ECLI:NL:GHARN:2010:BO0156
Gerechtshof Arnhem
Hoger beroep tegen veroordeling voor diefstal van onderbroeken
In deze zaak heeft het Gerechtshof Arnhem op 12 oktober 2010 uitspraak gedaan in hoger beroep tegen een veroordeling van de politierechter in de rechtbank Zwolle-Lelystad. De verdachte was eerder veroordeeld voor diefstal van vijfendertig onderbroeken, gepleegd op 9 juli 2009 in de gemeente [pleeggemeente]. De politierechter had de verdachte een gevangenisstraf van vier weken opgelegd, maar de verdediging voerde aan dat deze straf onvoldoende was gemotiveerd. Het hof verwierp dit verweer en oordeelde dat de politierechter zich aan de landelijke oriëntatiepunten had gehouden. Het hof nam als uitgangspunt dat de politierechter beperkt was in zijn beslissingsvrijheid door een eerdere raadkamerbeslissing, en dat er geen bijzondere omstandigheden waren die tot een andere strafmaat zouden moeten leiden.
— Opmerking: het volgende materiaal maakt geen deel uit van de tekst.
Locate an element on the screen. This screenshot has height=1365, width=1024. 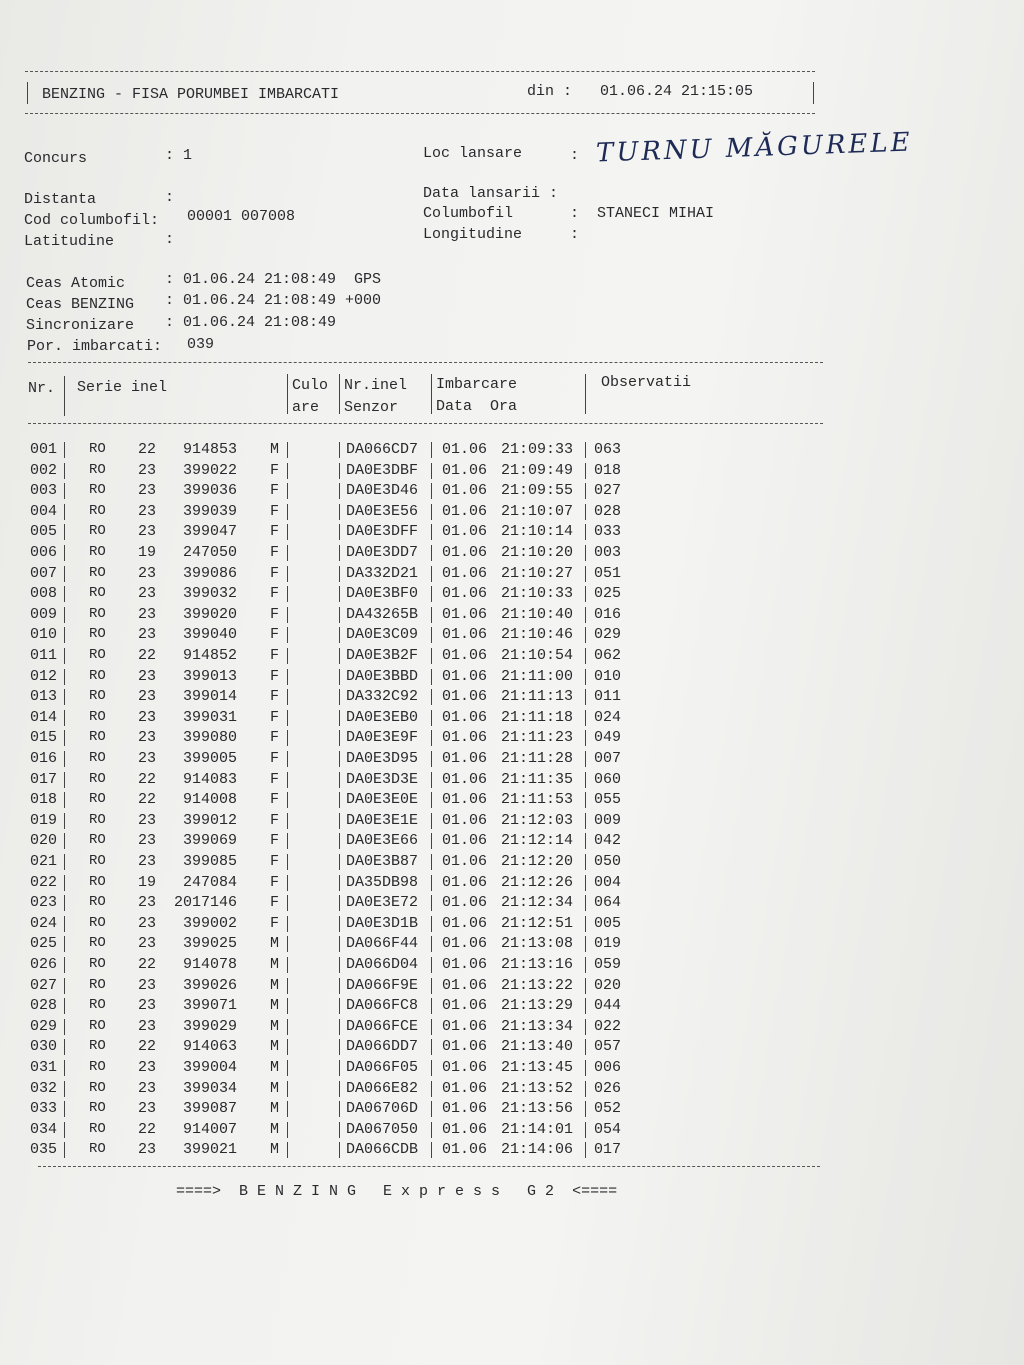
header-nr-inel: Nr.inel is located at coordinates (376, 386).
Het hof vernietigde het vonnis van de politierechter voor zover dat aan hoger beroep was onderworpen en deed opnieuw recht. Het hof achtte de verdachte strafbaar en legde dezelfde straf op als de politierechter, met inachtneming van de tijd die de verdachte al in voorarrest had doorgebracht. De uitspraak benadrukte de ernst van het feit en de omstandigheden waaronder het was gepleegd, evenals de strafblad van de verdachte, die veelvuldig was veroordeeld voor vermogensdelicten. Het hof concludeerde dat de opgelegde straf passend en geboden was, en dat de tijd in voorarrest in mindering zou worden gebracht op de gevangenisstraf.